Cluster file systems can be any file system type accessible from multiple servers for read and update. Locking or consistency tracking may not be necessary since the locking of exchange file system can be done at application layer. Furthermore, Unicode data files can be different from non-Unicode data files.
While this specification contains many specific implementation details, these should not be construed as limitations on the scope of what may be claimed, but rather as descriptions of features that may be specific to particular implementations. Certain features that are described in this specification in the context of separate implementations can also be implemented, in combination, in a single implementation. Conversely, various features that are described in the context of a single implementation can also be implemented in multiple implementations, separately, or in any suitable sub-combination. Moreover, although previously described features may be described as acting in certain combinations and even initially claimed as such, one or more features from a claimed combination can, in some cases, be excised from the combination, and the claimed combination may be directed to a sub-combination or variation of a sub-combination.
Particular implementations of the subject matter have been described. Other implementations, alterations, and permutations of the described implementations are within the scope of the following claims as will be apparent to those skilled in the art. While operations are depicted in the drawings or claims in a particular order, this should not be understood as requiring that such operations be performed in the particular order shown or in sequential order, or that all illustrated operations be performed (some operations may be considered optional), to achieve desirable results. In certain circumstances, multitasking or parallel processing (or a combination of multitasking and parallel processing) may be advantageous and performed as deemed appropriate.
Moreover, the separation or integration of various system modules and components in the previously described implementations should not be understood as requiring such separation or integration in all implementations. It should be understood that the described program components and systems can generally be integrated together in a single software product or packaged into multiple software products.

§ **MATERIAL SHOWN**
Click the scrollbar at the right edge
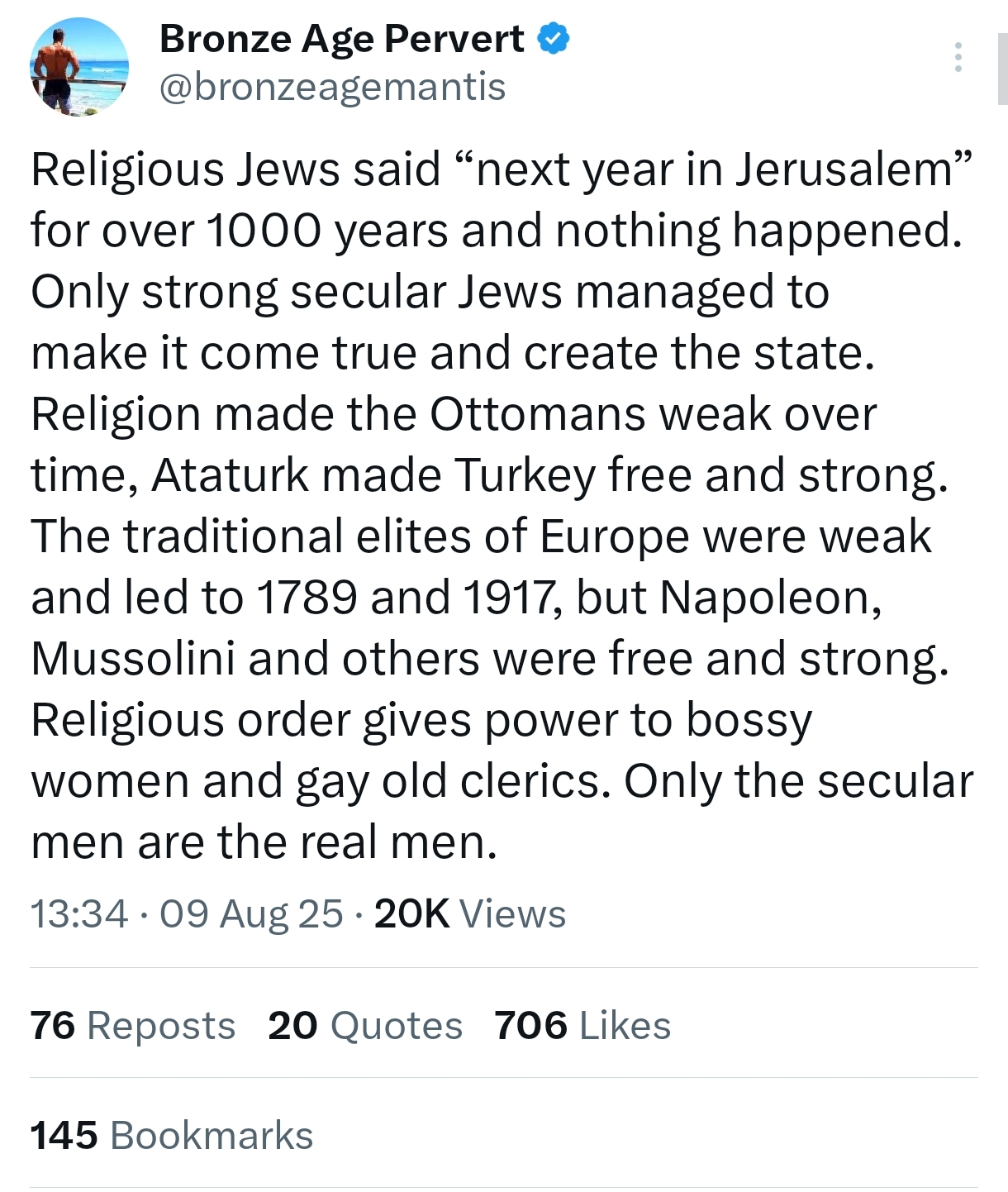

==

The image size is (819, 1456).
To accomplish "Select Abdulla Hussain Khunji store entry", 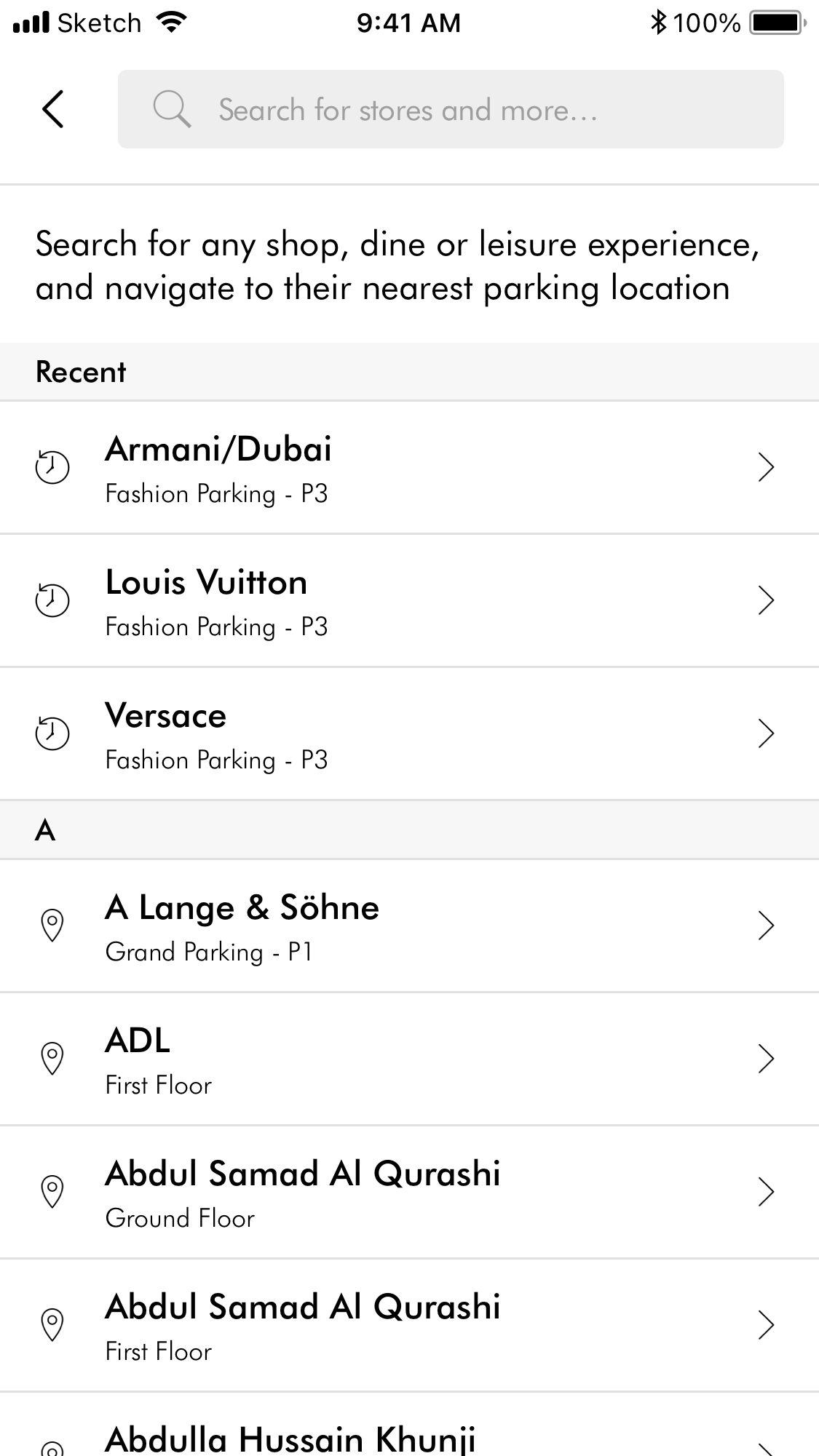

---

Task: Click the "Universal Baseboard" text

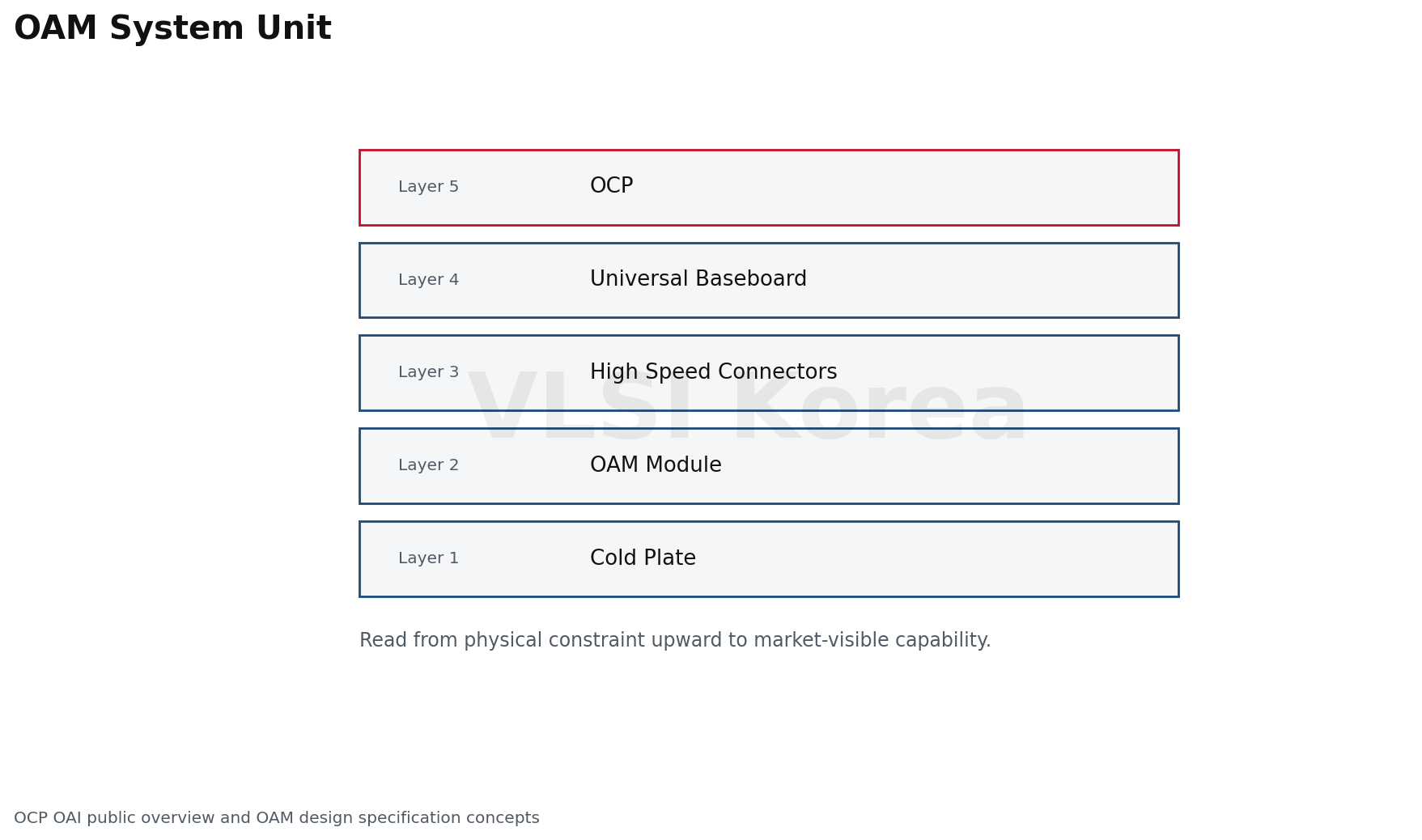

§ **WORK INSTRUCTION 1**
According to the patent excerpt, at what layer can the locking of exchange file system be done?
§ **WORK INSTRUCTION 2**
From the patent excerpt, list every way in which features described in the context of a single implementation can also be implemented.
§ **WORK INSTRUCTION 3**
Translate this sentence from the patent excerpt into Spanish: "Particular implementations of the subject matter have been described."
The data has no connection to the patent excerpt.

§ **YOUR RESPONSE 1**
At the application layer.

§ **YOUR RESPONSE 2**
- In multiple implementations
- Separately
- In any suitable sub-combination

§ **YOUR RESPONSE 3**
Se han descrito implementaciones particulares de la materia objeto.